Additionally, each facility is required to employ a licensed administrator under Ark. Code Ann. § 20-10-402. With the administrator’s license of Ms. Barnett having been revoked, Murfreesboro Rehab cannot continue operations without a licensed administrator. Due to Murfreesboro Rehab’s alleged continued non-compliance with federal and state regulations, and the amount and severity of violations at Murfreesboro Rehab, the Division of Provider Services and Quality Assurance is revoking Murfreesboro Rehab’s Nursing Home
License pursuant to the State Rules for Nursing Homes. See 20 CAR $400-205(3). Moreover, when “an item of noncompliance is of a serious nature that affects the health and safety of patients and is not promptly corrected,” then DHS may revoke the facility’s license. 20 CAR $400-212(b); see also Ark. Code Ann. § 20-10-224(b)(2).

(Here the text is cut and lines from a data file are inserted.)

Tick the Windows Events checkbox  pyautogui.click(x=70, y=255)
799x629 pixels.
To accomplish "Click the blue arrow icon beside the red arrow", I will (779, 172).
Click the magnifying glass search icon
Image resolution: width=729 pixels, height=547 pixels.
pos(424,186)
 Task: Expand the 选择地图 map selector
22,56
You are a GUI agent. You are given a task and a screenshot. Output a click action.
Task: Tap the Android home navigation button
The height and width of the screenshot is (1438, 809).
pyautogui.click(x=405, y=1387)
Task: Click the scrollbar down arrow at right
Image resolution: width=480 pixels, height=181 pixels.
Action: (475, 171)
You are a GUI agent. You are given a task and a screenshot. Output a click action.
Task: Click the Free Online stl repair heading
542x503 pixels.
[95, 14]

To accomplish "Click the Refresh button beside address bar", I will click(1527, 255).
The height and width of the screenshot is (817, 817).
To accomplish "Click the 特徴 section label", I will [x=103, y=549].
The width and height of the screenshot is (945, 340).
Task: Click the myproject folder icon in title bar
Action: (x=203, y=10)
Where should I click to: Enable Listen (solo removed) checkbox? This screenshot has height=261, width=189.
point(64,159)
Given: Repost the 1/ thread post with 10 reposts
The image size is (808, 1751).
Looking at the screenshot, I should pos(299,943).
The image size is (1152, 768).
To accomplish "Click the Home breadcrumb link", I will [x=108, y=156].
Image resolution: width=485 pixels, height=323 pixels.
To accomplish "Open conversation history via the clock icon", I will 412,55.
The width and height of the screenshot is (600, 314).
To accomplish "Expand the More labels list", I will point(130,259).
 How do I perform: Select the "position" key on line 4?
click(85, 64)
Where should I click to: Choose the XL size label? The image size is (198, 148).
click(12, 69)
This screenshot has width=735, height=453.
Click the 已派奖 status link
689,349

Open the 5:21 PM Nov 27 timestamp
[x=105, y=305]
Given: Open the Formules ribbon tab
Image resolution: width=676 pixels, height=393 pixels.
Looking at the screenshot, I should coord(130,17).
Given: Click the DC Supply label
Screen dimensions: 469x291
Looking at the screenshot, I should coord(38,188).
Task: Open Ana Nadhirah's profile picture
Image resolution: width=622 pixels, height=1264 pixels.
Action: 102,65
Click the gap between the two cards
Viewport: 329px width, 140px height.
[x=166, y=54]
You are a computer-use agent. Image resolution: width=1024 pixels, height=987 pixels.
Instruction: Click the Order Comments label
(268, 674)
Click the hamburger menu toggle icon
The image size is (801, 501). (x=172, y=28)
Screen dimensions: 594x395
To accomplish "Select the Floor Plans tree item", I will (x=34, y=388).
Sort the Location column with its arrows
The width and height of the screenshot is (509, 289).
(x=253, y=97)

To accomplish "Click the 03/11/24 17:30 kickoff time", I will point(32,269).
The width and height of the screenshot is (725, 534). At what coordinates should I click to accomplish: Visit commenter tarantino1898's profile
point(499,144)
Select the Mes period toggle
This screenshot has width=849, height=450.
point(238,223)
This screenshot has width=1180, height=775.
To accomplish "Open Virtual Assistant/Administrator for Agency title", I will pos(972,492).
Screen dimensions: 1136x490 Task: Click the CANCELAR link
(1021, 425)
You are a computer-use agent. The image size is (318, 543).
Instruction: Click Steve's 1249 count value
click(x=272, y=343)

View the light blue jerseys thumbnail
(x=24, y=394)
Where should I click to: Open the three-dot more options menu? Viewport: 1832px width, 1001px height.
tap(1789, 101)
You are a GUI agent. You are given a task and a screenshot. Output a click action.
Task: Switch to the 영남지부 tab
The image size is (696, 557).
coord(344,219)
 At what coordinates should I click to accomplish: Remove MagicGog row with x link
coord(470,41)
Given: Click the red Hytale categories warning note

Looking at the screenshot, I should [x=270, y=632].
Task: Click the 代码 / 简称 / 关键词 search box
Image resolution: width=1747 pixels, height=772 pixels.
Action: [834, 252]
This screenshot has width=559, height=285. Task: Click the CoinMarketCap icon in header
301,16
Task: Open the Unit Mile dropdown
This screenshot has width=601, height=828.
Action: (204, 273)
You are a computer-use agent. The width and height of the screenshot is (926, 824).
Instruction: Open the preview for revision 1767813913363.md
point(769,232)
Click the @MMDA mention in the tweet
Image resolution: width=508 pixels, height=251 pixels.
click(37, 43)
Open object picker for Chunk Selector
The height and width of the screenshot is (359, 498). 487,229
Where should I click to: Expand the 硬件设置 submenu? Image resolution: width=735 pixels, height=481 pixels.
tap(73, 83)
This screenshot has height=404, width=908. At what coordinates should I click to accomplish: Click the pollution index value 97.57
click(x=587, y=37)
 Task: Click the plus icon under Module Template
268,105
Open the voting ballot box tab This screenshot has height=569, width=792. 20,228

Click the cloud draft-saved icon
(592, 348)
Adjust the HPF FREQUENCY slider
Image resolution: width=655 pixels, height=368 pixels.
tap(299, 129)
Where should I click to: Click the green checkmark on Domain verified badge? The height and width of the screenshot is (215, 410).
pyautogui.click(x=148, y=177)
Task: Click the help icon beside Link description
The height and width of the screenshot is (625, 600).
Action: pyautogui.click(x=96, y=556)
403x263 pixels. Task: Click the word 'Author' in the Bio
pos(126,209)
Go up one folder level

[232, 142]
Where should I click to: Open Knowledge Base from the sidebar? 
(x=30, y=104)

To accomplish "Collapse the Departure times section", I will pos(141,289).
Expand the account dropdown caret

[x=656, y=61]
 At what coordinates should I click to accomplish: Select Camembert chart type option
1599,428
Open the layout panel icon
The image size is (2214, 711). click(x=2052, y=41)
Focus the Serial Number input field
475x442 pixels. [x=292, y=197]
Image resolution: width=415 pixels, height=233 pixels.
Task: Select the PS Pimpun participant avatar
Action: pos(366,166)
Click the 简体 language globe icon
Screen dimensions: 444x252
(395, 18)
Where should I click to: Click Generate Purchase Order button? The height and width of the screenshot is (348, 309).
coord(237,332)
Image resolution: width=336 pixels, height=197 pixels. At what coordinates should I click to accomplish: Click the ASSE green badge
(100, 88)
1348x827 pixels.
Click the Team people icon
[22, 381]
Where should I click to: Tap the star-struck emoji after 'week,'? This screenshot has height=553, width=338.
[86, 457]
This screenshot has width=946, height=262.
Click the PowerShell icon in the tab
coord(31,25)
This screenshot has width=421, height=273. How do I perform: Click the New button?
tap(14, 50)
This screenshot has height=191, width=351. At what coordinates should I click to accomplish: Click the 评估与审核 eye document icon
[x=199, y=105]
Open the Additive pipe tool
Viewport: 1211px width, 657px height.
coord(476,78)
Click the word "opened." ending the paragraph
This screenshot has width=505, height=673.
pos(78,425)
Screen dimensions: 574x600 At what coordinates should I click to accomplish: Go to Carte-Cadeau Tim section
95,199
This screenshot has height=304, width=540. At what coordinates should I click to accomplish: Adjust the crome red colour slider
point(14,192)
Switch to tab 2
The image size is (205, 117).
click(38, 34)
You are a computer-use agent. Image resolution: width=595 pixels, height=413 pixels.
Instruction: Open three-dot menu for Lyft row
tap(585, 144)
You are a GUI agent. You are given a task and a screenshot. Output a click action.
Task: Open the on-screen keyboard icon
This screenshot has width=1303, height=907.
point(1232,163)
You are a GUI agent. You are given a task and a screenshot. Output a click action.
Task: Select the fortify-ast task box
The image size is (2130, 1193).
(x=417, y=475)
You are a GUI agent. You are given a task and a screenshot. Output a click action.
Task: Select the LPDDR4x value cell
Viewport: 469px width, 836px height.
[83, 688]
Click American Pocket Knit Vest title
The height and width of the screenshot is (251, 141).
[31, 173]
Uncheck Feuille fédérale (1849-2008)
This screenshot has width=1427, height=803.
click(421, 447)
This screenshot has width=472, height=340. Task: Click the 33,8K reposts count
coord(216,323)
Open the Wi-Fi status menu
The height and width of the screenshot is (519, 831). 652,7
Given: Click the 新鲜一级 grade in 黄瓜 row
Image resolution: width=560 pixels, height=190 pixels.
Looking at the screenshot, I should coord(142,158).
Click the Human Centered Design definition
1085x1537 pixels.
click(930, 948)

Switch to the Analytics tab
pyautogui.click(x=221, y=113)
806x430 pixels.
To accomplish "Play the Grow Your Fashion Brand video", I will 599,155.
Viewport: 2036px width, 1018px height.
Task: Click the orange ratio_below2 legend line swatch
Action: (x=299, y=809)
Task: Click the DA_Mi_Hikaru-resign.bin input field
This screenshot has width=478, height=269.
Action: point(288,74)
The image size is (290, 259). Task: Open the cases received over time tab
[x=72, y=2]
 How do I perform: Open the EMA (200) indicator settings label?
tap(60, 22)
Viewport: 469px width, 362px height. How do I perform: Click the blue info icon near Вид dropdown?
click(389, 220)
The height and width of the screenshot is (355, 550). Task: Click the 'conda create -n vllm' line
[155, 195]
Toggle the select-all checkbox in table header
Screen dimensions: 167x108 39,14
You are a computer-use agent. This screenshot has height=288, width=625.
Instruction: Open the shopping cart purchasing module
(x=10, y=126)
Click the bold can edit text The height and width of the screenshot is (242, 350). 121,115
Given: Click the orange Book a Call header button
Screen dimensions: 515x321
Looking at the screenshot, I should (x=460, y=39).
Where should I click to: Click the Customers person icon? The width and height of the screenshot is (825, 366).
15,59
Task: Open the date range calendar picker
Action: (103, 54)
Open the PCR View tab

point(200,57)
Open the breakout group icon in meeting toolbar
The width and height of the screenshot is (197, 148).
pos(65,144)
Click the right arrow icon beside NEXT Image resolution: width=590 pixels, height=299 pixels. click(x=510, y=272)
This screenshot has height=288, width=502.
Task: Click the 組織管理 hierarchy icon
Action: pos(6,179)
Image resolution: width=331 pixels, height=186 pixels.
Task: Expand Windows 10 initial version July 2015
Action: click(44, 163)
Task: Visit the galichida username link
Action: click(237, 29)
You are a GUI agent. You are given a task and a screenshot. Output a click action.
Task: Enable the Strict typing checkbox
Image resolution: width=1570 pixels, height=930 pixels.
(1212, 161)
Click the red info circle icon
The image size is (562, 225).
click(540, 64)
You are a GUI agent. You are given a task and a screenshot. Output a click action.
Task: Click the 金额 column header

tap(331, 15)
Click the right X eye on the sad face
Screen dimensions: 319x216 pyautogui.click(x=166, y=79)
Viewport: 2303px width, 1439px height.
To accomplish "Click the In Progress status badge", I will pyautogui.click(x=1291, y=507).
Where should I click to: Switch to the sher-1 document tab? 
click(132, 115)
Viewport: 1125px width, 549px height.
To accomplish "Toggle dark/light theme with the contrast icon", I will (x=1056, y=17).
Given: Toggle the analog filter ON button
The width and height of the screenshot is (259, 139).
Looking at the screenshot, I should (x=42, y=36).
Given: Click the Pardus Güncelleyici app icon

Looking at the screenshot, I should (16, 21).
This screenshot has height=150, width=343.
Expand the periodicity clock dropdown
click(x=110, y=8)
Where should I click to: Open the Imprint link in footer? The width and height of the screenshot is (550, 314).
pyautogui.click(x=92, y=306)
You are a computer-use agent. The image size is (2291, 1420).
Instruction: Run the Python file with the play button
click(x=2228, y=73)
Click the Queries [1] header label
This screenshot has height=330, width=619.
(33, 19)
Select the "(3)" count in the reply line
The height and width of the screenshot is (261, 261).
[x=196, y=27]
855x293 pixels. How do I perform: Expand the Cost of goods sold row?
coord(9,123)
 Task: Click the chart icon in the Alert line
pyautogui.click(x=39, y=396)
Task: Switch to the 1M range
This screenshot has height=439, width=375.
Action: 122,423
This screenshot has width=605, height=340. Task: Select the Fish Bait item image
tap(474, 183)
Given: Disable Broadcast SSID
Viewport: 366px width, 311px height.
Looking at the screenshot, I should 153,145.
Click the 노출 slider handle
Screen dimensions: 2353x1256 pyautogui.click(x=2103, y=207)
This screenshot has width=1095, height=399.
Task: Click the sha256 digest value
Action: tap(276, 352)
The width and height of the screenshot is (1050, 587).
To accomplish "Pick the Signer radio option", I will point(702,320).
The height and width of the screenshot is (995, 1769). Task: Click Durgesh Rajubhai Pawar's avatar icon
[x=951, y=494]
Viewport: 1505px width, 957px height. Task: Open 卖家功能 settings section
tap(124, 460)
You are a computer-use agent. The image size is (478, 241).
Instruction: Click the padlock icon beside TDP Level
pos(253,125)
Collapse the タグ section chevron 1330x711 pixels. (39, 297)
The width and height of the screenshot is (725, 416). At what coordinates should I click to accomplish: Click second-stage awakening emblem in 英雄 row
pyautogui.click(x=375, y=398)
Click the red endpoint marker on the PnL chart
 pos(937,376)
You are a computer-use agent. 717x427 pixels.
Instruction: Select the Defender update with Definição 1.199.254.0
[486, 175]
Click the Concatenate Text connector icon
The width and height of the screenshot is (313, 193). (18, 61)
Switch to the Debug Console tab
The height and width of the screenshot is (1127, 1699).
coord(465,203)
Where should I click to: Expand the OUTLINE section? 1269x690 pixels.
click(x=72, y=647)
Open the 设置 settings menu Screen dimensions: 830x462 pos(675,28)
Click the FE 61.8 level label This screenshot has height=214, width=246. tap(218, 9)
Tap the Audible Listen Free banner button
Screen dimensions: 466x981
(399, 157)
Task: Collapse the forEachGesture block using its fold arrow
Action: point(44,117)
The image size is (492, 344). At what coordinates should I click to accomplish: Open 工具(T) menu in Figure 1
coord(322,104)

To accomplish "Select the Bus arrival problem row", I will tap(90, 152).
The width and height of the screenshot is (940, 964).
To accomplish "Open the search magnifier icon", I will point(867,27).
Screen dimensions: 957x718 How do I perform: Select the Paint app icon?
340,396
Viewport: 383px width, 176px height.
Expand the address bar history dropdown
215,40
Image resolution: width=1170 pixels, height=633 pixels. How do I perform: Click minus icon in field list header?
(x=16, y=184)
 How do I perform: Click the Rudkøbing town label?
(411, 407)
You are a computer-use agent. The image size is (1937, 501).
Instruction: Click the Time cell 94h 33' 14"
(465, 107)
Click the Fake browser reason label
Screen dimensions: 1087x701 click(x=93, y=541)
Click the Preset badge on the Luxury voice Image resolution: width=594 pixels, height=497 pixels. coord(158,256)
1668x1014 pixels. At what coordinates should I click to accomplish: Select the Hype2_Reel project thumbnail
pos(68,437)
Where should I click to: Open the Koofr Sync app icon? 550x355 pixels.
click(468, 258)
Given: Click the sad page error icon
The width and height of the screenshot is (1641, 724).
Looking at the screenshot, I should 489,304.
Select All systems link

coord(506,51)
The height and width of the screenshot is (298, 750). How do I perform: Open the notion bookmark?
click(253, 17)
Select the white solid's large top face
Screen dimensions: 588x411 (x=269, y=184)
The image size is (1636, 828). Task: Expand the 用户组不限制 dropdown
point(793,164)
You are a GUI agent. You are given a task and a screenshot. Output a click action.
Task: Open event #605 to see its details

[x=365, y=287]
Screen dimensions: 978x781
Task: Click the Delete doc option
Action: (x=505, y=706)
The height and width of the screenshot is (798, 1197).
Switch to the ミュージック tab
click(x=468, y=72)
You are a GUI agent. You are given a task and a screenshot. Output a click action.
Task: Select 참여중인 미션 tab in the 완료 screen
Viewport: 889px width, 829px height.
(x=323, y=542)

Because the Division of Provider Services and Quality Assurance is revoking Murfreesboro Rehab’s long-term care licensure, they have the right to a hearing.

In a third hand delivered letter to Sandra Barnett, the Office of Long-Term Care (OLTC) of the Division of Provider Services and Quality Assurance (DPSQA), “a facility at which you are the administrator, has been issued one (1) immediate jeopardy citation. Due to this citation, the facility’s failure to remediate, the related detrimental impact on the health and safety of residents, the revocation of said facilities’ long-term care facility license, and the appointment of a temporary manager for the receiver, DPSQA finds you in violation of 20 CAR §402-310(a) of the Rules for the Licensure of Nursing Home Administrators in Arkansas. Additionally, your administrator’s license is being revoked because of your (alleged) misconduct pursuant to 20 CAR §402-310(b)(ii-iii). Following a maltreatment investigation by DPSQA, it has determined that you have (allegedly) committed Misappropriation as defined in Ark. Code Ann. $12-12-1703(7) and Abuse as defined in Ark Code Ann. $12-12-1703(7)(A). For these reasons, your administrator’s license is hereby revoked.